Press Releases MARC REAFFIRMS LONG-TERM RATING OF AID ON SAJ HOLDINGS SDN BHD’S RM680 MILLION ISLAMIC DEBT SECURITIES

Tuesday, Mar 30, 2004

MARC has reaffirmed the long-term rating of A ID (Single A Flat Islamic Debt) on SAJ Holdings Sdn Bhd’s (SAJH) RM680 million Al-Bai’ Bithaman Ajil Serial Bonds. The rating is supported by its proven operating track record; Johor state’s growing water demand; a tariff setting mechanism that provides for an agreed rate of return to the company and a fairly tight issue structure. The rating, however, is moderated by SAJH’s highly leveraged capital structure that reflects the significant utilization of debt to finance the company’s capital expenditure programme, and the high proportion of non-revenue water arising mainly from water leakages.

The Semangar Water Treatment Plant and related distribution networks are expected to be completed by 2004 which would help the state to achieve self-sufficiency. The separate financing from Bank Pembangunan dan Infrastruktur Malaysia Berhad (BPIMB) for this project does not jeopardise noteholders’ interests as the BPIMB loan is subordinated to the BaIDS in terms of payment structure and security package.

The tariff setting mechanism is premised upon SAJH achieving a pre-determined internal rate of return. The State Government is obliged to gazette tariffs or pay compensation to SAJH in circumstances where the gazetted tariff is lower than the applicable Agreed Tariff or implementation has been delayed. This facilitates the recovery of fixed and variable operating costs and infrastructure capital spending.

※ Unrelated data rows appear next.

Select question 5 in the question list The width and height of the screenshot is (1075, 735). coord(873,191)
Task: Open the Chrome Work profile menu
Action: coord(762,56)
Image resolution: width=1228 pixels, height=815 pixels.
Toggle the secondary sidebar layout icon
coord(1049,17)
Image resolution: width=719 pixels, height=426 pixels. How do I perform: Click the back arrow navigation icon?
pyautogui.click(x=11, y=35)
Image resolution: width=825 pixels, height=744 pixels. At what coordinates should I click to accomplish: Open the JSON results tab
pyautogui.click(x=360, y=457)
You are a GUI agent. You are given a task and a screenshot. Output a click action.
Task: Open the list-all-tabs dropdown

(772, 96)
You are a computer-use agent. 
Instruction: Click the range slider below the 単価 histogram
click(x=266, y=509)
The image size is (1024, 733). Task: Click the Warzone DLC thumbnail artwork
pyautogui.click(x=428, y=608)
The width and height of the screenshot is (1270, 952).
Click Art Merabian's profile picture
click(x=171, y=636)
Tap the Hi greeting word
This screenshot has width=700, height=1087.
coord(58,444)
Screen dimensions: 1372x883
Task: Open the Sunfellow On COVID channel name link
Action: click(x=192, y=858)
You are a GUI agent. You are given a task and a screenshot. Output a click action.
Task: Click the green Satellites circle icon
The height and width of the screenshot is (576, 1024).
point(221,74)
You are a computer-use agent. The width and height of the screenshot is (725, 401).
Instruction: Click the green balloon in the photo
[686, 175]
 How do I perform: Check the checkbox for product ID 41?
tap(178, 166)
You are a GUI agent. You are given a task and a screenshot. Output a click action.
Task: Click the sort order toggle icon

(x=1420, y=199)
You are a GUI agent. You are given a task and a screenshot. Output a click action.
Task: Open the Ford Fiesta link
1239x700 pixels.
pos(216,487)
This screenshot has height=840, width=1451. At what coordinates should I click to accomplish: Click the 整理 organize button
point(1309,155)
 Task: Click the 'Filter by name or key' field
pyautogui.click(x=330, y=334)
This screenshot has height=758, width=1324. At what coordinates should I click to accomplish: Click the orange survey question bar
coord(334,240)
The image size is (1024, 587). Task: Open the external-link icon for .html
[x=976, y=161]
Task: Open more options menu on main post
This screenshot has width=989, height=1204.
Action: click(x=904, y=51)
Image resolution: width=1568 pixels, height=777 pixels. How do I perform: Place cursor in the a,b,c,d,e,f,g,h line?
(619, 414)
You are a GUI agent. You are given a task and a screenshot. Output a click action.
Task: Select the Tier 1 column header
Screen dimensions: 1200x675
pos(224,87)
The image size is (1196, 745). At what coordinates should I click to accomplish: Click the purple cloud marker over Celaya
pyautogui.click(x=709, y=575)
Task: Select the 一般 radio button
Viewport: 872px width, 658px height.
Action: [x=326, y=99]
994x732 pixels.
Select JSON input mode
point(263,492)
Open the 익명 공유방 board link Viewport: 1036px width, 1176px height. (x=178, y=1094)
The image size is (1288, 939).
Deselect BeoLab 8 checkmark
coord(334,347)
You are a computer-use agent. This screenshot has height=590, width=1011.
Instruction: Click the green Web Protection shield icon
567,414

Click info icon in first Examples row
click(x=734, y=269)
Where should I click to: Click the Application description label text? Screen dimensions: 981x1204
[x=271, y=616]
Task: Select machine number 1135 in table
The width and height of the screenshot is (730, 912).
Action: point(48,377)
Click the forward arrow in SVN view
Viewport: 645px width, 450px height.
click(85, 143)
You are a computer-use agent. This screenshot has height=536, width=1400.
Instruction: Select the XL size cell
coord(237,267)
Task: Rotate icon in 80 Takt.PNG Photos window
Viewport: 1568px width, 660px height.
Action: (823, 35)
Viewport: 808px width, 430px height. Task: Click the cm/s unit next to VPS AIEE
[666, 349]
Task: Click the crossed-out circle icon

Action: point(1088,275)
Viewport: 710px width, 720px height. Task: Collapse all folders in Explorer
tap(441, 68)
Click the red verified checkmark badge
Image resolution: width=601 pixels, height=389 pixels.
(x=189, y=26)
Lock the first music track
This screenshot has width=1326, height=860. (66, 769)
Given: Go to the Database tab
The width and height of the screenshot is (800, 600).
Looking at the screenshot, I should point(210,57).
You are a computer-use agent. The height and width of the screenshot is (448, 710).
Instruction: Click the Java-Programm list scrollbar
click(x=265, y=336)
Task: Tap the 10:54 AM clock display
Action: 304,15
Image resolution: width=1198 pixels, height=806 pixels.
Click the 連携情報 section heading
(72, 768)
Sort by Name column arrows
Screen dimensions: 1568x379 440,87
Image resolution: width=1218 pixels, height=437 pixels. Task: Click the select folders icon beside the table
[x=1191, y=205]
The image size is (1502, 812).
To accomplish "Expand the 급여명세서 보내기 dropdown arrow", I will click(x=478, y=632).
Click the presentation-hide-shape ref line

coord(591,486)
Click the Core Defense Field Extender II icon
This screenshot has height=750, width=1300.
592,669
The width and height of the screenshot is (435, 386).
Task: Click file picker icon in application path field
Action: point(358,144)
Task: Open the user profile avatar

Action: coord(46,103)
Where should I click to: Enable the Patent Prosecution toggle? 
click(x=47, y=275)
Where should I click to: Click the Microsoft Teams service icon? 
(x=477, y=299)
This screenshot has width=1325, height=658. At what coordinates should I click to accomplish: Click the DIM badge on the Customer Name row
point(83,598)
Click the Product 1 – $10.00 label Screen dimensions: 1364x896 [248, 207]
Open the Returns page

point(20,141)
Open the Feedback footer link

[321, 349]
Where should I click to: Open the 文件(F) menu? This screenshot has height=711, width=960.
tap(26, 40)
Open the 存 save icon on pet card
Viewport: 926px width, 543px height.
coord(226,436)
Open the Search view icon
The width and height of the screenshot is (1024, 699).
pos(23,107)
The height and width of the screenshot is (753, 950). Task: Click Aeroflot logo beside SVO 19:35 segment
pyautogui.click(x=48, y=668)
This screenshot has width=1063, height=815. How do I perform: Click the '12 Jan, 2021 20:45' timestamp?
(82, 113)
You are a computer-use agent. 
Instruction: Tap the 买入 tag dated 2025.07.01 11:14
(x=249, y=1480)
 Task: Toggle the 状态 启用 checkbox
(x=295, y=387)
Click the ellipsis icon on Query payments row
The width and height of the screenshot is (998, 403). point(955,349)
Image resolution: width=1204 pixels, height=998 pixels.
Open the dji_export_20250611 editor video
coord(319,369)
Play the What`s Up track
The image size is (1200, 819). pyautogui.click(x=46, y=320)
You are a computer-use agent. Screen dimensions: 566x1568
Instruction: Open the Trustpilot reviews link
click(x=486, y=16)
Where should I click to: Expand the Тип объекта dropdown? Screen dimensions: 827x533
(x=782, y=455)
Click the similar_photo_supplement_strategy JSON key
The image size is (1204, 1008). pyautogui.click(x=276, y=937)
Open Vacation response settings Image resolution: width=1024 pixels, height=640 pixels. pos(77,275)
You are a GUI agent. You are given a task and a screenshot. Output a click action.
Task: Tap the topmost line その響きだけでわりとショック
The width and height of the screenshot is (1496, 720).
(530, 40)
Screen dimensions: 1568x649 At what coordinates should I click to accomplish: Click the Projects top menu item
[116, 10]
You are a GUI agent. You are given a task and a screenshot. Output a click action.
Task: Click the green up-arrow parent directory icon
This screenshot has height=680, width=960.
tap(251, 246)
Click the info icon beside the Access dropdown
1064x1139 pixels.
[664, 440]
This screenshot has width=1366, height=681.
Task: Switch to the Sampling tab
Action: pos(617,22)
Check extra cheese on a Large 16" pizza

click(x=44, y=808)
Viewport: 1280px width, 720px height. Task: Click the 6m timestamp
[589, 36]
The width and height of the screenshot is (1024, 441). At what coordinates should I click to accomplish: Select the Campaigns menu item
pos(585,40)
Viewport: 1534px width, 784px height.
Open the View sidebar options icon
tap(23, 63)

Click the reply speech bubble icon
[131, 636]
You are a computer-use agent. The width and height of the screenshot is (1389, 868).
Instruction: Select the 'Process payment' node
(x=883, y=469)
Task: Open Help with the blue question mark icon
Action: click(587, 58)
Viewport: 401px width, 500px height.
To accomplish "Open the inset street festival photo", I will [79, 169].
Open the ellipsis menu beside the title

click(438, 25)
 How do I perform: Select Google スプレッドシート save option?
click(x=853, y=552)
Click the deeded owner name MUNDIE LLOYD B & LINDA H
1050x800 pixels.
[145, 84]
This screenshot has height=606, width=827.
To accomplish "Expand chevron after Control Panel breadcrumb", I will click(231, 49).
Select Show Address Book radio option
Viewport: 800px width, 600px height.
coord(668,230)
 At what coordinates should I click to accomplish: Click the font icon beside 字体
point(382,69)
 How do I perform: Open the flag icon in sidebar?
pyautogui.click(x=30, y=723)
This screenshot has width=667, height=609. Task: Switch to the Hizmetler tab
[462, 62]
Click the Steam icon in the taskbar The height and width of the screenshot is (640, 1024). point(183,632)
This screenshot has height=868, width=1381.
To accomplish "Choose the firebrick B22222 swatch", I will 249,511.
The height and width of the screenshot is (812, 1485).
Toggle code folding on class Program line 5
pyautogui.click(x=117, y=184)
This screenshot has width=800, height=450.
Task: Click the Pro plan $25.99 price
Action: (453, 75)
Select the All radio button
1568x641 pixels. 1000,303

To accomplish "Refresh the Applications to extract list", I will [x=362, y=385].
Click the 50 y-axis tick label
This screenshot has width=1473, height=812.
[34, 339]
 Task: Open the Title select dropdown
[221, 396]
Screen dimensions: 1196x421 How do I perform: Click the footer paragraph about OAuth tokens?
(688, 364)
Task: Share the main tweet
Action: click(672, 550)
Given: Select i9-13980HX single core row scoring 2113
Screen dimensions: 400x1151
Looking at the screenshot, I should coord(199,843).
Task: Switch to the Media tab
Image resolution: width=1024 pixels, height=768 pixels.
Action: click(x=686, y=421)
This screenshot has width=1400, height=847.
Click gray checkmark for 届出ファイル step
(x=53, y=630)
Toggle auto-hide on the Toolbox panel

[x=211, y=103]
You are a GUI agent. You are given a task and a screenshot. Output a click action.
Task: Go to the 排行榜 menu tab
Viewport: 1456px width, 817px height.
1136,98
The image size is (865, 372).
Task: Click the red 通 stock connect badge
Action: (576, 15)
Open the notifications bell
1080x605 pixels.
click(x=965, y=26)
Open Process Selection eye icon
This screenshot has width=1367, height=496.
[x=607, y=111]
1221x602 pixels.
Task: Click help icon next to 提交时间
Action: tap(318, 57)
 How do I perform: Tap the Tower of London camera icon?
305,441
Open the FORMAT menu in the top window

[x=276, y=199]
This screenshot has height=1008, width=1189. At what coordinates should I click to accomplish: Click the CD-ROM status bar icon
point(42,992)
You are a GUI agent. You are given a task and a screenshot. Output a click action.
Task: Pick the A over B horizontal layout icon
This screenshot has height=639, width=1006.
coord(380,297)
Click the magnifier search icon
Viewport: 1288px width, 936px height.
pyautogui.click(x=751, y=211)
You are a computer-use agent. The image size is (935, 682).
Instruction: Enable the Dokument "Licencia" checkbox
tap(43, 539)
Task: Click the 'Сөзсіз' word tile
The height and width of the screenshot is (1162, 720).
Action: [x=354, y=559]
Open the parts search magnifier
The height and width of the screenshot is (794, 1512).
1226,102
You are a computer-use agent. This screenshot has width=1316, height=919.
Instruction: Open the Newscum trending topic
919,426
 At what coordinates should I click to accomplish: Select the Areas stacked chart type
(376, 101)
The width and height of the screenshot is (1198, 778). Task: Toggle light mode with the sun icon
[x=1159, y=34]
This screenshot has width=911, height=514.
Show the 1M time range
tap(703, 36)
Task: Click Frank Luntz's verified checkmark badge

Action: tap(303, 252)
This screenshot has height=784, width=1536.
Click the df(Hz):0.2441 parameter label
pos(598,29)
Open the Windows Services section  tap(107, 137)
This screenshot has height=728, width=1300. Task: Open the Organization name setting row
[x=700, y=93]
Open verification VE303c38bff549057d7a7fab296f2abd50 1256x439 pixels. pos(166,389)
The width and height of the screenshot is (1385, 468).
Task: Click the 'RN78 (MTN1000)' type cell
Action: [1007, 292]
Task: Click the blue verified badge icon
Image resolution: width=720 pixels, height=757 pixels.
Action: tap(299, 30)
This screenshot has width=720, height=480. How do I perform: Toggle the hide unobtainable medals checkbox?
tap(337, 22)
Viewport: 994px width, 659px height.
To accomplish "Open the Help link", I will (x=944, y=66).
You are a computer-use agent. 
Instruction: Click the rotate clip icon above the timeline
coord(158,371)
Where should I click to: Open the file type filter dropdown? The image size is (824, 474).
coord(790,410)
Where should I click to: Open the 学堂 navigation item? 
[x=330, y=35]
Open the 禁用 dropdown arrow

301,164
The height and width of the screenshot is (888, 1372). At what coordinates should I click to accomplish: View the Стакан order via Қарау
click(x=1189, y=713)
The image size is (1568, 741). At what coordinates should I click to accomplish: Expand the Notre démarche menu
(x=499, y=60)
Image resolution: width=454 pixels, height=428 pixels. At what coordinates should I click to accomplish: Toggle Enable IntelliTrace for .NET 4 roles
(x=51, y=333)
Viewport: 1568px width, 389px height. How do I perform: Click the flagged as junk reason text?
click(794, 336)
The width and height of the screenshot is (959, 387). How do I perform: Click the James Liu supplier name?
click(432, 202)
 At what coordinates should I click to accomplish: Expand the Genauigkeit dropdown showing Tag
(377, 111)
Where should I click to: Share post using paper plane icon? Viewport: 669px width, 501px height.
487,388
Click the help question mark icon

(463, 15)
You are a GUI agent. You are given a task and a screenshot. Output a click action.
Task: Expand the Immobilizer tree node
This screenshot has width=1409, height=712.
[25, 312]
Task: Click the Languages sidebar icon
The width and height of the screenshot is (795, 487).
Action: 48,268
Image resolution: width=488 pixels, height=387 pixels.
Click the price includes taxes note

Non-revenue water (NRW) was recorded at 37.5% in year 2002 and 37.0% as at October 2003. This was slightly higher than the previous 32% due to the adoption of a more accurate NRW measurement system which reflected the actual NRW levels in each district as opposed to NRW levels prior to 2002 which were measured using calculated estimations. The spot billing system shortened the collection period further to 31 days.

Despite the slight increase in revenue during FY2002, SAJH’s bottom line was weighed down by the recognition of finance costs which were previously capitalized. The management believes that the originally forecasted revenue and profit for FY2003 may not be achieved given the six-month delay in the implementation of the tariff review in year 2003 and the lower new tariff rates. Going forward, SAJH’s revenue growth will be mainly driven by the increasing industrial demand with an assumed average growth rate of 5% p.a.

SAJH’s borrowing capacity is constrained by the maximum debt limit of RM2.0 billion as stipulated in the Concession Agreement. Hence, the utility’s financial flexibility shall be drawn from the listing vehicle i.e. Ranhill Utilities Bhd (listed on the Main Board of the KLSE since June 2002) to tap the capital market to fund its capital expenditure programme. SAJH’s unencumbered assets stood at RM329.8 million as at June 2003.